Eugene se dio cuenta de que actuó de una manera impulsiva y agresiva luego de ver como asustó al muchacho, lo bajó y se alejó un poco de él, en su defensa, el menor secuestró a la Reina y puso en peligro al reino, su rencor era algo entendible, al fin y al cabo consiguió calmarse.
"Disculpame, no esperaba verte a ti aquí, eres realmente una plaga ¿eh?". Se dijo a si mismo entre risas. Esto extrañó aún más al chiquillo y la situación logró confundirlo por completo, a pesar de esto, Varian esbozó una pequeña sonrisa, ladeo una ceja y aprovechó para burlarse de él.
"¿A qué te refieres con una plaga Eugene? Yo debería preguntarme por qué estás aquí después de todo, acaso.. me extrañas?". Instantaneamente luego de decir eso el niño comenzó a reírse a carcajadas, las mismas no duraron demasiado, en un simple instante su sonrisita pícara se borró por completo cuando Eugene se mostró agresivo con él, hundiendo un puño en la pared junto a su rostro, Varian se limitó a cubrirse el rostro y soltar un pequeño chillido esa instintiva reacción fue suficiente motivo para que el mayor se burle de él al igual que él lo hizo anteriormente.
"¿Extrañarte? Desde que te tienen encerrado y tu ciencia no esta destrozando todo a su paso el reino no hace más que prosperar, eras una molestia mocoso, hasta cuando no cometías crímenes, no me mal entiendas, tan solo mira lo que le hiciste a tu padre, seguro ahora estás mejor, perdiste a tu familia y a tus amigos, si es que en algún momento tuviste, me sorprende que Rapunzel insista en creer que vas a ser mejor persona, estoy seguro que no va a ser así, o acaso ¿me equivoco?".

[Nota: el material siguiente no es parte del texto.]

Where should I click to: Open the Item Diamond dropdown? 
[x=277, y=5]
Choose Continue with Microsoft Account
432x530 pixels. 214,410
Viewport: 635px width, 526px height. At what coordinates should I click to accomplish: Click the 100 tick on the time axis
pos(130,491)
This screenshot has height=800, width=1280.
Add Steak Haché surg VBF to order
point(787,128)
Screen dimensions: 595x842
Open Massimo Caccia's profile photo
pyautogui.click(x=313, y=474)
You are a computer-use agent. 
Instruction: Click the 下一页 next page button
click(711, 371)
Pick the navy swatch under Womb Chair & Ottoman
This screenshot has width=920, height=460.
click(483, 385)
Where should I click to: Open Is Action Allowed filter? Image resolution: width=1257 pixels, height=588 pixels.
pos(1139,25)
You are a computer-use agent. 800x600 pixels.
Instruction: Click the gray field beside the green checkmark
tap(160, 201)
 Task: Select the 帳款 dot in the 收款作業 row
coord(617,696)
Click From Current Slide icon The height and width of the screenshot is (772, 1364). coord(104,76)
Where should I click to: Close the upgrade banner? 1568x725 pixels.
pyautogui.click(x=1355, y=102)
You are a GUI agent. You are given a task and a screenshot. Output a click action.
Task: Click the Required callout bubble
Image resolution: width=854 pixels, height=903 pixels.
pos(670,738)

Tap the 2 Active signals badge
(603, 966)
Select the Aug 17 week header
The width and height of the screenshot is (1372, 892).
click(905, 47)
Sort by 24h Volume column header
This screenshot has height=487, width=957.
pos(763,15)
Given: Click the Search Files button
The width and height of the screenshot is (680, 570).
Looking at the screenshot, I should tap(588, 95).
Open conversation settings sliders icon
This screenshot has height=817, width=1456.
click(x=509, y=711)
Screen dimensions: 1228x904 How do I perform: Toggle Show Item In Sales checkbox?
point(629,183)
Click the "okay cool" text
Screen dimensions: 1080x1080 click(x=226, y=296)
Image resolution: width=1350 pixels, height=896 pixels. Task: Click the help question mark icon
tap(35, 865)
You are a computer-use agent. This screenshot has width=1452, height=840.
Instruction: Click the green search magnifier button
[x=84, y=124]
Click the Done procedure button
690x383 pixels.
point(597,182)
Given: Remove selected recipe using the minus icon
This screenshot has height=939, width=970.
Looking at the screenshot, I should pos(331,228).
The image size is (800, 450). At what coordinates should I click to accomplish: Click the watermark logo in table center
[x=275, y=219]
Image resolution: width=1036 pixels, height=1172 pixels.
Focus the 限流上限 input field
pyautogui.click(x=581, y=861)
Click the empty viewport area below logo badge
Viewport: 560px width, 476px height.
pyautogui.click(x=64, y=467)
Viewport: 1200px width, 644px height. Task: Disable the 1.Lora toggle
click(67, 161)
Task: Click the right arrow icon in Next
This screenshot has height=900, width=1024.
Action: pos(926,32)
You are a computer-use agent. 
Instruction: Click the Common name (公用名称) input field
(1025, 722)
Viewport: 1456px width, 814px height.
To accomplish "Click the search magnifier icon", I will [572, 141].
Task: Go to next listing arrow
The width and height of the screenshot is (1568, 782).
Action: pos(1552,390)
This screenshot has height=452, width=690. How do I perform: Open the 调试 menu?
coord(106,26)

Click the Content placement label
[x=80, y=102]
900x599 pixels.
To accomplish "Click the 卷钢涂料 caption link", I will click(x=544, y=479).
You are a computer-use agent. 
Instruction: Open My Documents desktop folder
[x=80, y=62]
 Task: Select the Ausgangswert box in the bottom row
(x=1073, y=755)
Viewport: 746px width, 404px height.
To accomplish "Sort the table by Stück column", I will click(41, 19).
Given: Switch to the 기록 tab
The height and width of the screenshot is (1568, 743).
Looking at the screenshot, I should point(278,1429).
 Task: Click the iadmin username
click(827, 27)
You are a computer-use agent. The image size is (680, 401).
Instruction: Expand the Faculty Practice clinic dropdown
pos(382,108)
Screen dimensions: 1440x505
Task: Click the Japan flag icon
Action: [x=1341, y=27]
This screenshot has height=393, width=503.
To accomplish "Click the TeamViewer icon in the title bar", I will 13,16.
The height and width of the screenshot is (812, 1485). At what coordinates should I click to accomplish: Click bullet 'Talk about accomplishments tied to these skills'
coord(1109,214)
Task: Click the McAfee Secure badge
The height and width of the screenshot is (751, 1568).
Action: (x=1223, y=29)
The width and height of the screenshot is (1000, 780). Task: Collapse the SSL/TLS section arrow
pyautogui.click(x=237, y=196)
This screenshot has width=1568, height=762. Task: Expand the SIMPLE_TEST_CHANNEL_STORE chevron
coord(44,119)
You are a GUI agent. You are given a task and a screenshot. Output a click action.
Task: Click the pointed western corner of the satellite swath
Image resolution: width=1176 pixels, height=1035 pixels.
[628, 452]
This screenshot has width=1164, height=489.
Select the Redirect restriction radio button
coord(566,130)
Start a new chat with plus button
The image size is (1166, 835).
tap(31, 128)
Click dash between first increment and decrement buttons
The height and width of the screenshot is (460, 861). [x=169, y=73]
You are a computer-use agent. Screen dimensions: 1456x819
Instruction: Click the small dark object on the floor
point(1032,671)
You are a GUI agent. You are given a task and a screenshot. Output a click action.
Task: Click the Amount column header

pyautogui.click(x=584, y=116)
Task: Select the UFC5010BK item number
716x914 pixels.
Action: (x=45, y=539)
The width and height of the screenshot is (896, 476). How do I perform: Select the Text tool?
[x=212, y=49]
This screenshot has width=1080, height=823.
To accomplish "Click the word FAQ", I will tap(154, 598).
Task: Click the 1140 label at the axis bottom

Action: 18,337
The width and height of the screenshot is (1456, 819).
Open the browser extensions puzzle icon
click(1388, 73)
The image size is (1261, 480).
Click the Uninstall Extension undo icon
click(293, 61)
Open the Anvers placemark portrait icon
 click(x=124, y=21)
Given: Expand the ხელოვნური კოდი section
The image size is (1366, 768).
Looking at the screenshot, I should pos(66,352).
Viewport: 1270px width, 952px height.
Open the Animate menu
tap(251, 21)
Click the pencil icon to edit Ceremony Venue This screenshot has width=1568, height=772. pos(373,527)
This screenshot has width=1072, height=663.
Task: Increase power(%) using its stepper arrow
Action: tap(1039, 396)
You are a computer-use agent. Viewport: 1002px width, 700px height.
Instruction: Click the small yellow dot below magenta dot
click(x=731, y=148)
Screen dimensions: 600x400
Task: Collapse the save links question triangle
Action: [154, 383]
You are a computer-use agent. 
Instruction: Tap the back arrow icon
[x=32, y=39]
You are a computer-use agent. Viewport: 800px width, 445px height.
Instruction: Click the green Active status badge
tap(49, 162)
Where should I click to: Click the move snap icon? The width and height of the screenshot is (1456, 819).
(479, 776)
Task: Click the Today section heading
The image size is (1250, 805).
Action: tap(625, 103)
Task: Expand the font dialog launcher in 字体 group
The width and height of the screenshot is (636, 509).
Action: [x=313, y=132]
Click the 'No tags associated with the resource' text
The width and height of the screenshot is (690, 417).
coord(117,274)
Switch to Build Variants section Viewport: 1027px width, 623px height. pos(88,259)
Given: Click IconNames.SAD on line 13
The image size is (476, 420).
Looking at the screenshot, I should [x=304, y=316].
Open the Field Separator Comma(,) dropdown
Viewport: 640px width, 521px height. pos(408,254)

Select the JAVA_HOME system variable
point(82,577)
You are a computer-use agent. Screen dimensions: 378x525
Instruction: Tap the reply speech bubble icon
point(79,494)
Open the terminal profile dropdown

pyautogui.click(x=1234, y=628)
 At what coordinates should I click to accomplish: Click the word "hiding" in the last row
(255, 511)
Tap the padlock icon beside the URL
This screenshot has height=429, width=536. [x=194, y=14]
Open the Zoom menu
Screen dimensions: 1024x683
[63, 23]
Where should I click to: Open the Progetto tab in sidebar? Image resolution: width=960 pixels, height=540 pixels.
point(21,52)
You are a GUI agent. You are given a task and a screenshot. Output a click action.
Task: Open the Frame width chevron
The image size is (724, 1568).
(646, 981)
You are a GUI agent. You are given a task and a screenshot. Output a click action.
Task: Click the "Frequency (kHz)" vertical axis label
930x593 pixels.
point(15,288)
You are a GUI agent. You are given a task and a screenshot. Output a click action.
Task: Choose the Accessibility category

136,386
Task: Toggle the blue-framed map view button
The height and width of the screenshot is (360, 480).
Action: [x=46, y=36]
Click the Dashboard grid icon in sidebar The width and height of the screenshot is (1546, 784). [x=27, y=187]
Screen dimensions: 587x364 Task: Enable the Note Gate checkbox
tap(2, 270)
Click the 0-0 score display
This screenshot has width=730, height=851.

El discurso de Eugene dejó al niño sin palabras, este mismo frunció el seño y agachó la mirada, no podía discutir con las palabras del mayor, las acciones de la princesa significaron una traición para él y estaba muy seguro de que sus actos eran imperdonables, incluso si Rapunzel lo perdonara la gente no lo hara. "Eso pensé, espero no cruzarte muy seguido por aquí de ahora en adelante, oh y Varian, no me causes problemas ¿quieres chico?". Expresó finalmente Eugene antes de retirarse y dejar al muchacho sin nada que decir. Él por supuesto sabía que todo lo que le había dicho fue muy duro para un adolescente y seguramente le dolió, pero consideró que fue lo mejor, para poder ponerlo en su lugar y que así aprenda una lección de una buena vez, aunque, dejando su odio de lado, Varian le recuerda un poco a él cuando era más joven y la gente mayor lo degradaba por cometer errores, y de alguna forma le causo lástima.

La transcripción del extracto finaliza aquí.